AE 05: Multiple linear regression

Houses in Levittown

Published

September 21, 2022

Important

Go to the course GitHub organization and locate your ae-05- to get started.

The AE is due on GitHub by Saturday, September 24 at 11:59pm.

library(tidyverse)
library(tidymodels)
library(knitr)
library(GGally)

The data set contains the sales price and characteristics of 85 homes in Levittown, NY that sold between June 2010 and May 2011. Levittown was built right after WWII and was the first planned suburban community built using mass production techniques.

levittown <- read_csv("data/homeprices.csv")
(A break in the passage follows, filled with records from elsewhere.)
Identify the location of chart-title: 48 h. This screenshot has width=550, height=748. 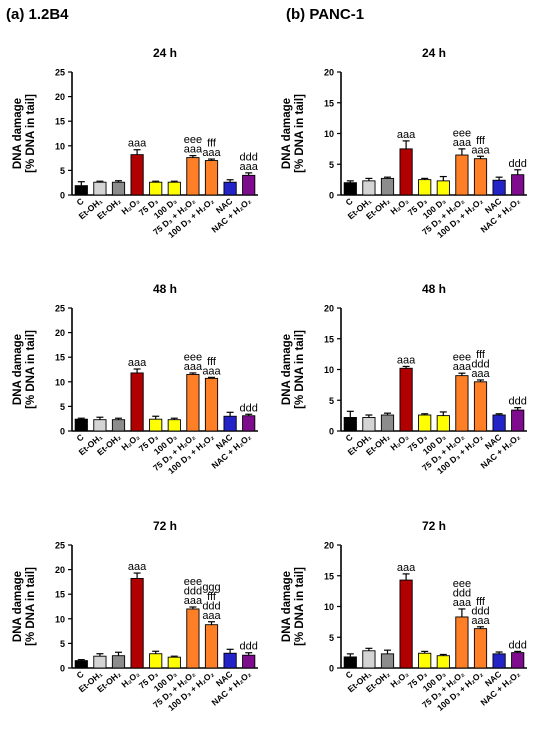
(434, 289).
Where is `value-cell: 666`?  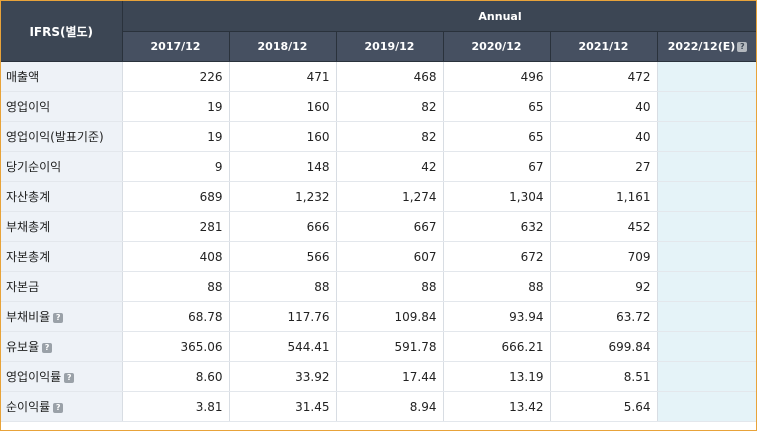
value-cell: 666 is located at coordinates (283, 226).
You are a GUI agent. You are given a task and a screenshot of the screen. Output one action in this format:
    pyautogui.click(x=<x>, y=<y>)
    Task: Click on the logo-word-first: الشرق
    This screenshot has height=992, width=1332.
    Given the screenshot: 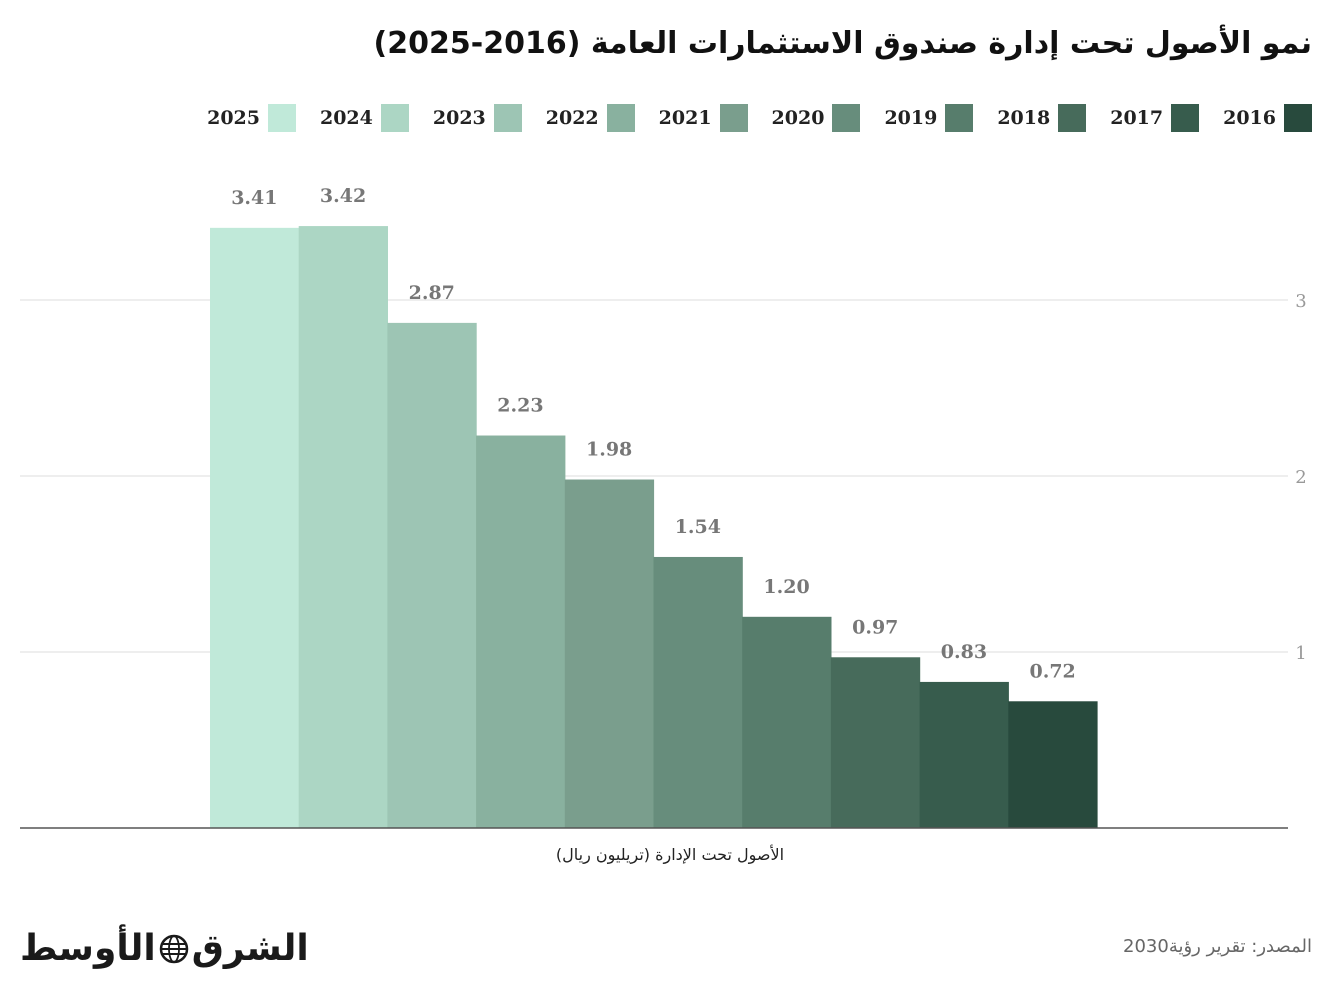 What is the action you would take?
    pyautogui.click(x=250, y=948)
    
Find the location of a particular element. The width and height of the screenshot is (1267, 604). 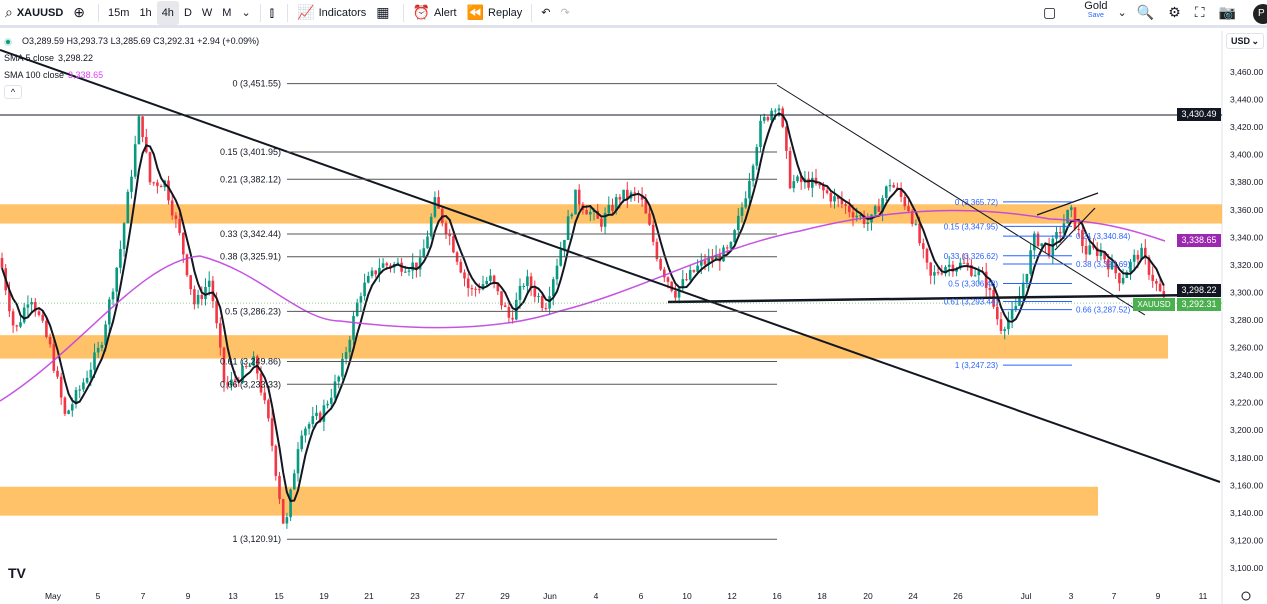

divider is located at coordinates (403, 12).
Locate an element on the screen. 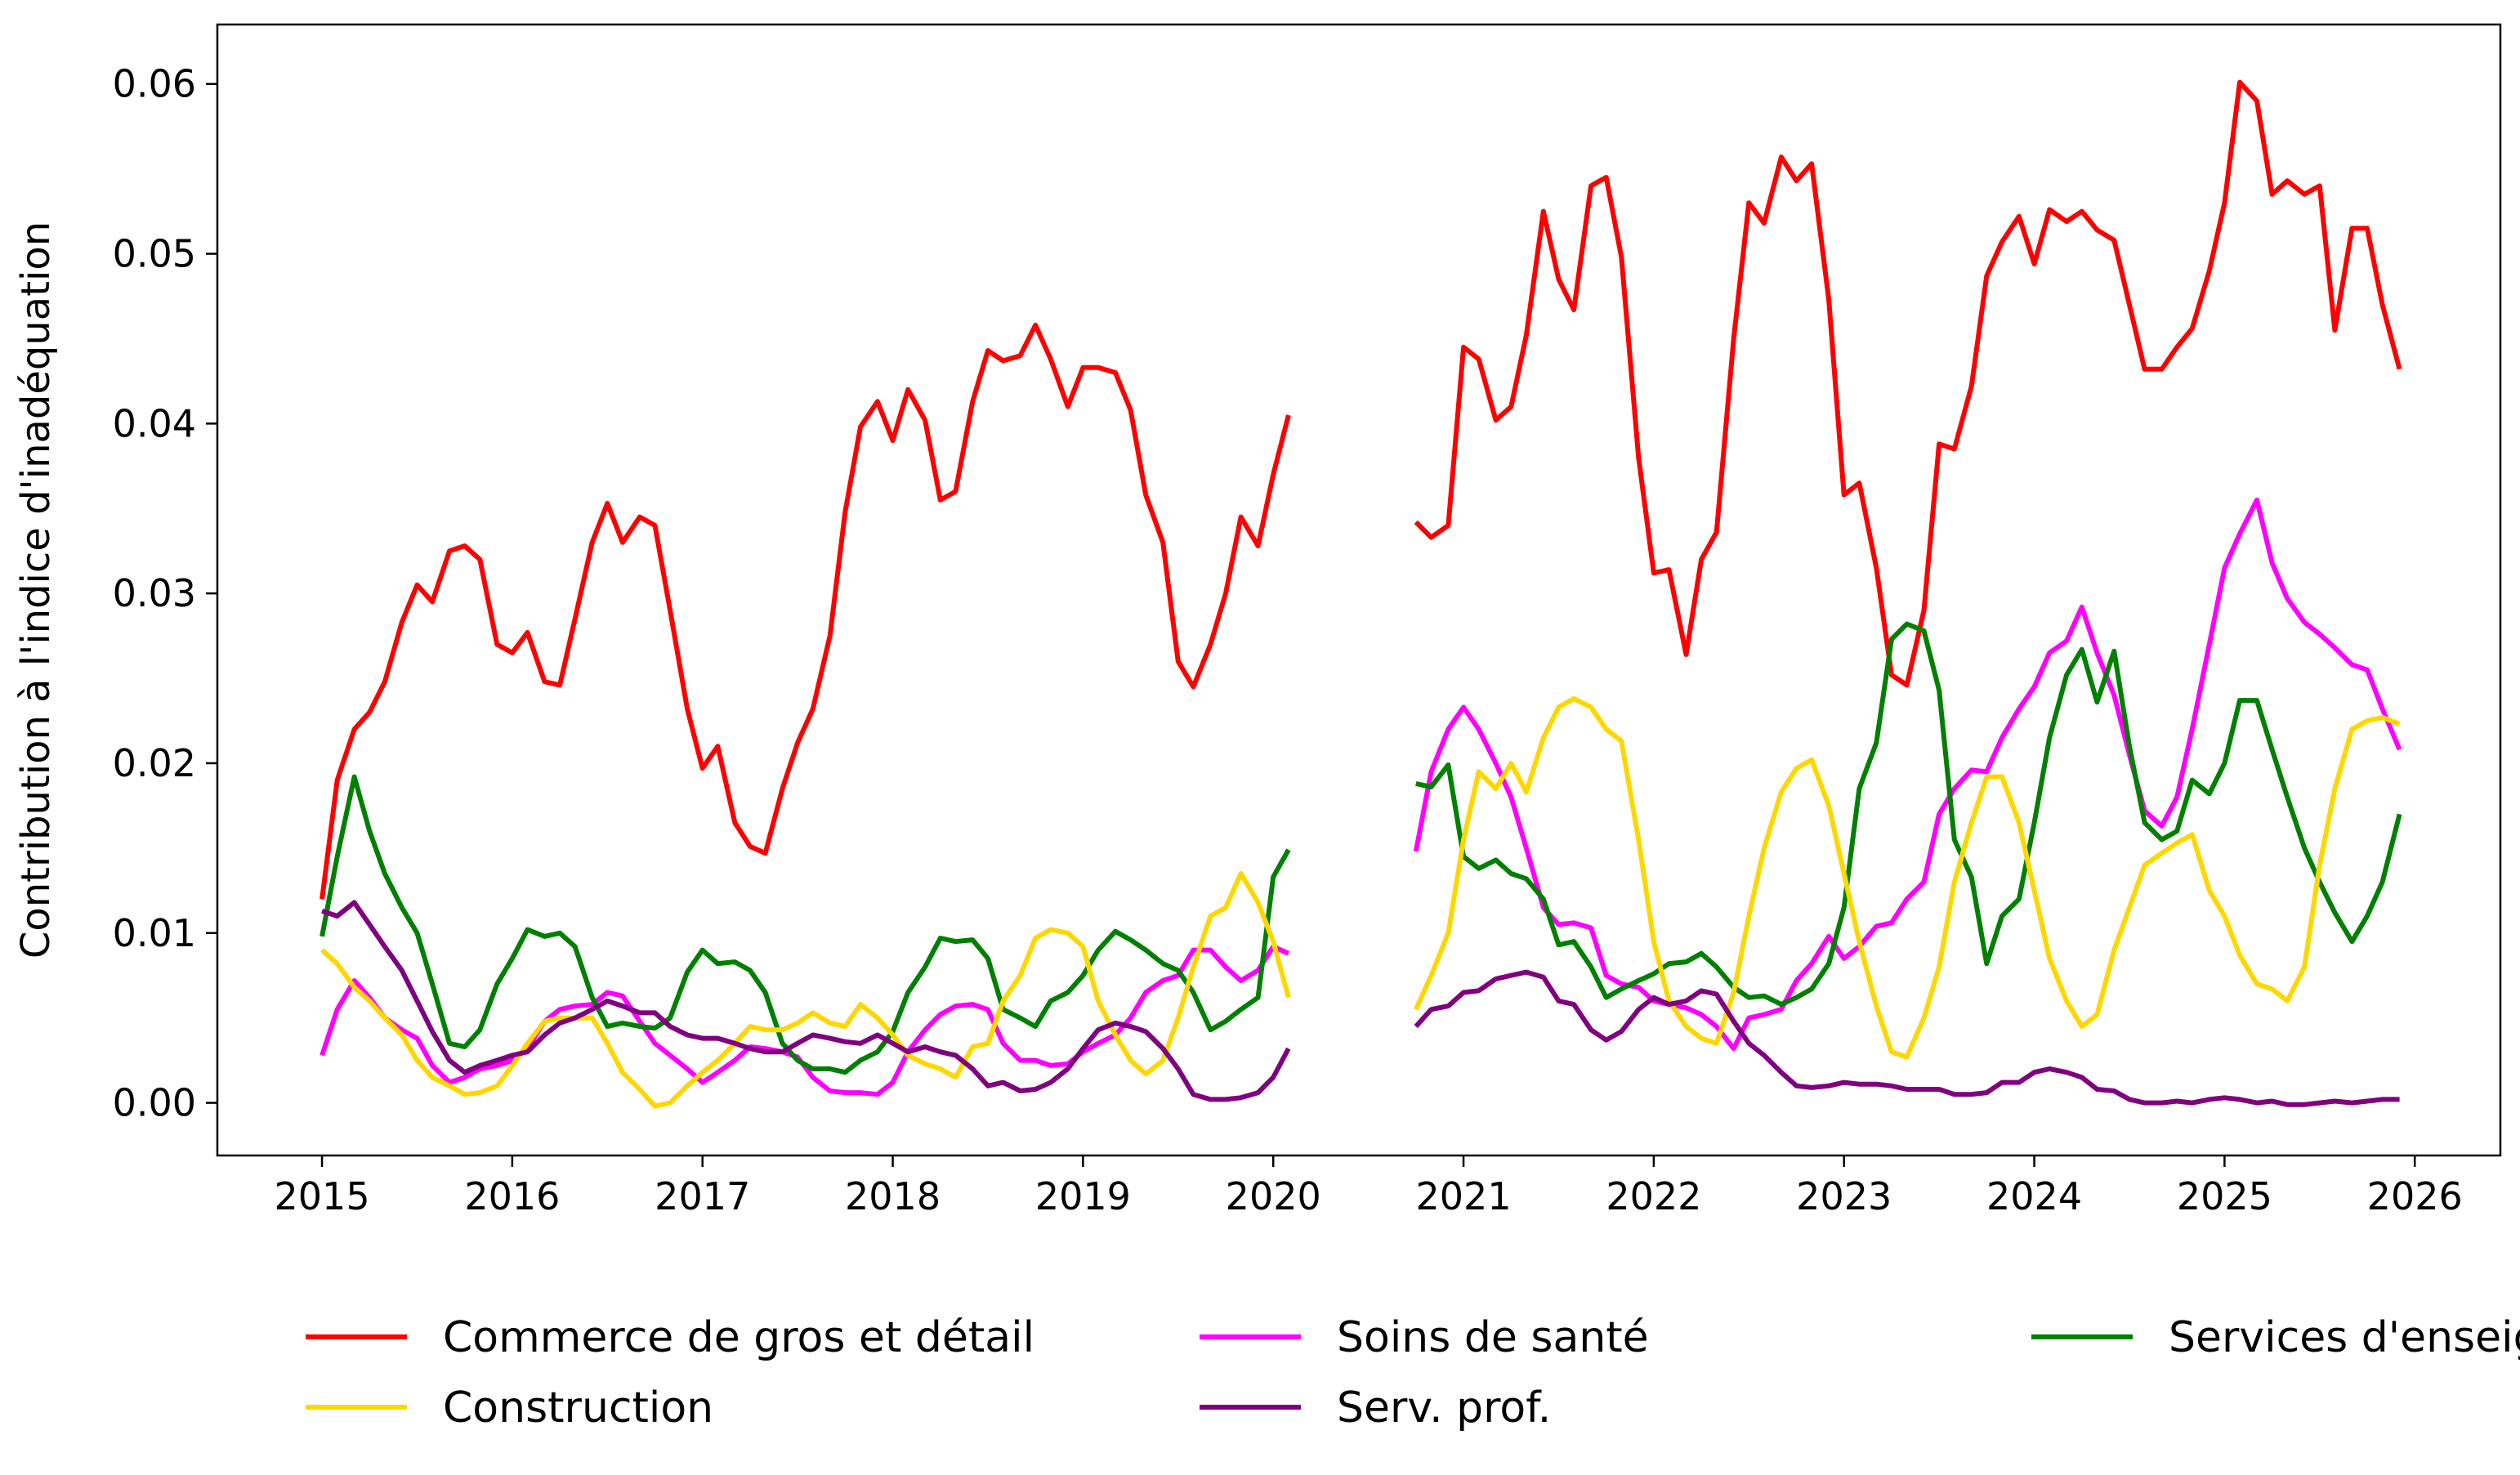 The height and width of the screenshot is (1475, 2520). legend-item: Commerce de gros et détail is located at coordinates (670, 1338).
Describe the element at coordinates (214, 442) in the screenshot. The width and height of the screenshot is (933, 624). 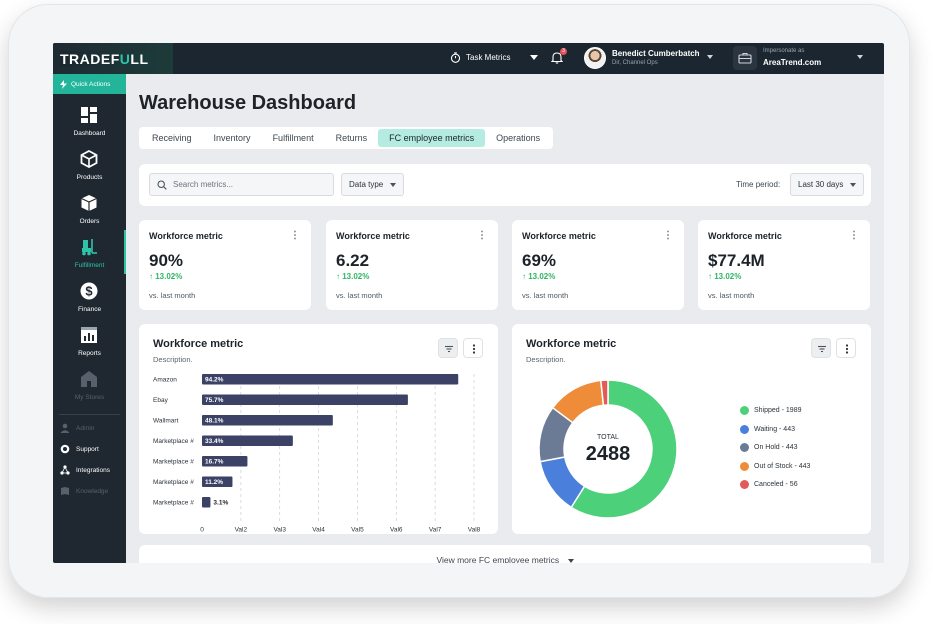
I see `data-label: 33.4%` at that location.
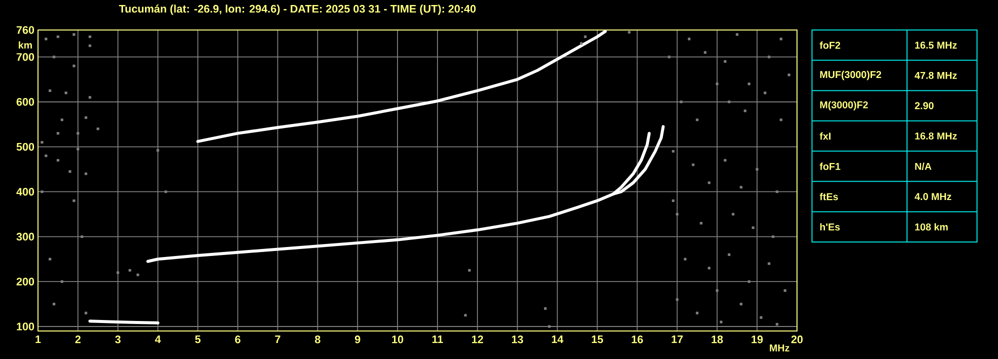  I want to click on category-label: MUF(3000)F2, so click(851, 75).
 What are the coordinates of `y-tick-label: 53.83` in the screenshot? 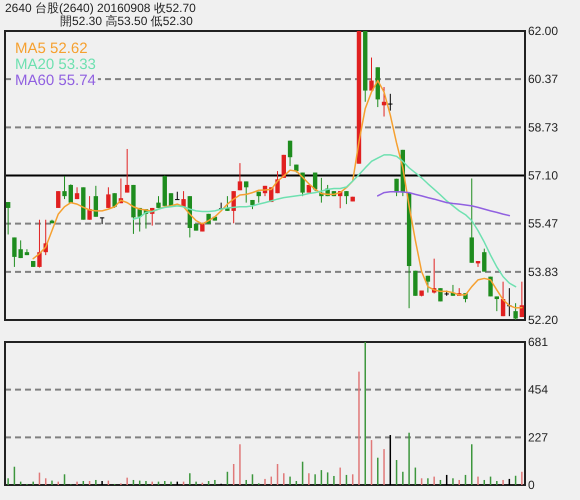 It's located at (543, 272).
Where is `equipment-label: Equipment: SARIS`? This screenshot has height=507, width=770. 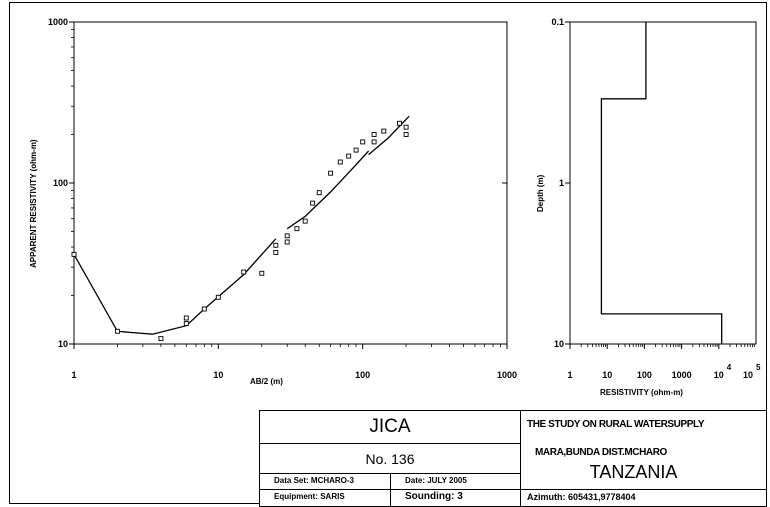
equipment-label: Equipment: SARIS is located at coordinates (310, 496).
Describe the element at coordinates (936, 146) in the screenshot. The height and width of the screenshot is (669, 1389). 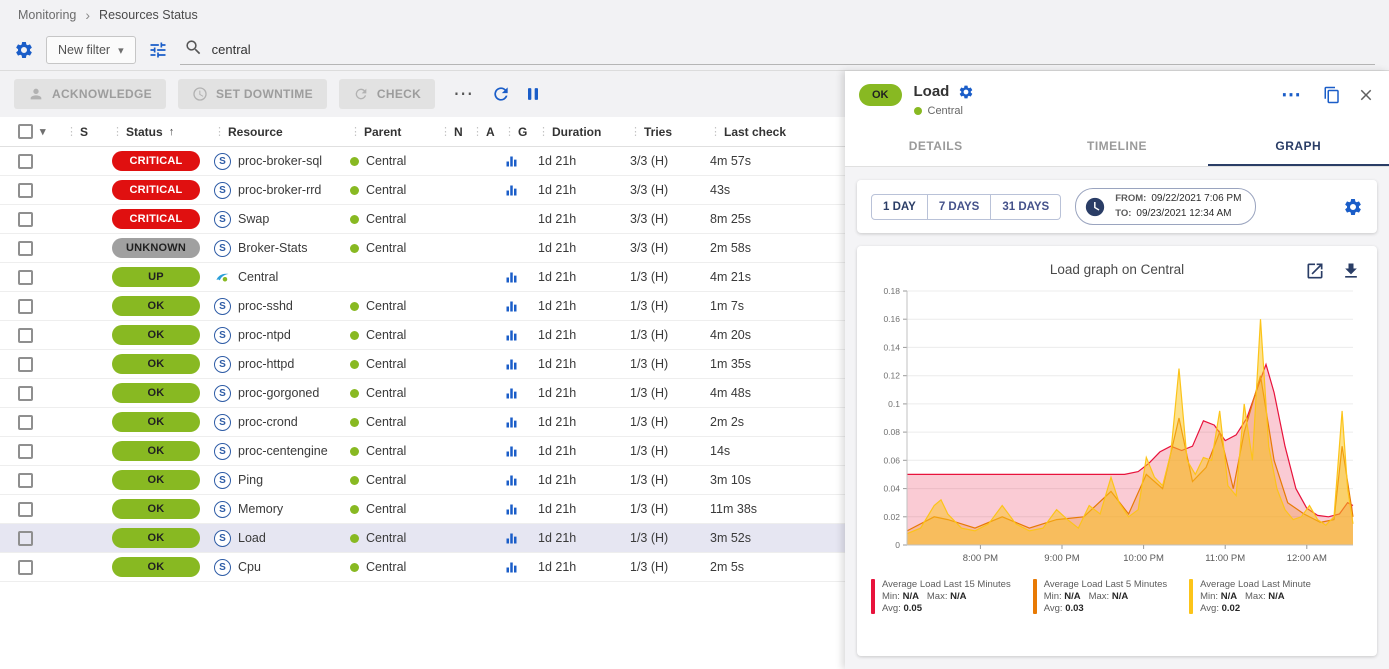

The variables used in this analysis are

The goal of the analysis is to use the characteristics of a house to understand variability in the sales price.

Exploratory data analysis

ggpairs(levittown) +
  theme(
    axis.text.y = element_text(size = 10),
    axis.text.x = element_text(angle = 45, size = 10),
    strip.text.y = element_text(angle = 0, hjust = 0)
    )

Linear model

Fit a linear model of housing prices versus the house characteristics in Levittown. Neatly display model using 3 digits.

# fit model 

# display model with 3 digits 

Interpretation

  • Interpret the coefficient of bedrooms in the context of the data.

  • The intercept is the estimated sales price for what subset of houses? Be specific.

Prediction

What is the predicted sale price for a house in Levittown, NY with 4 bedrooms, 2 bathrooms, 1,000 square feet of living area, 6,000 square foot lot size, built in 1947 with $7,403 in property taxes?

  • Report the predicted value and appropriate interval.
# create tibble for new observation 

# prediction + interval
  • Interpret the interval in the context of the data.
Important

To submit the AE:

  • Render the document to produce the PDF with all of your work from today’s class.
  • Push all your work to your ae-05- repo on GitHub. (You do not submit AEs on Gradescope).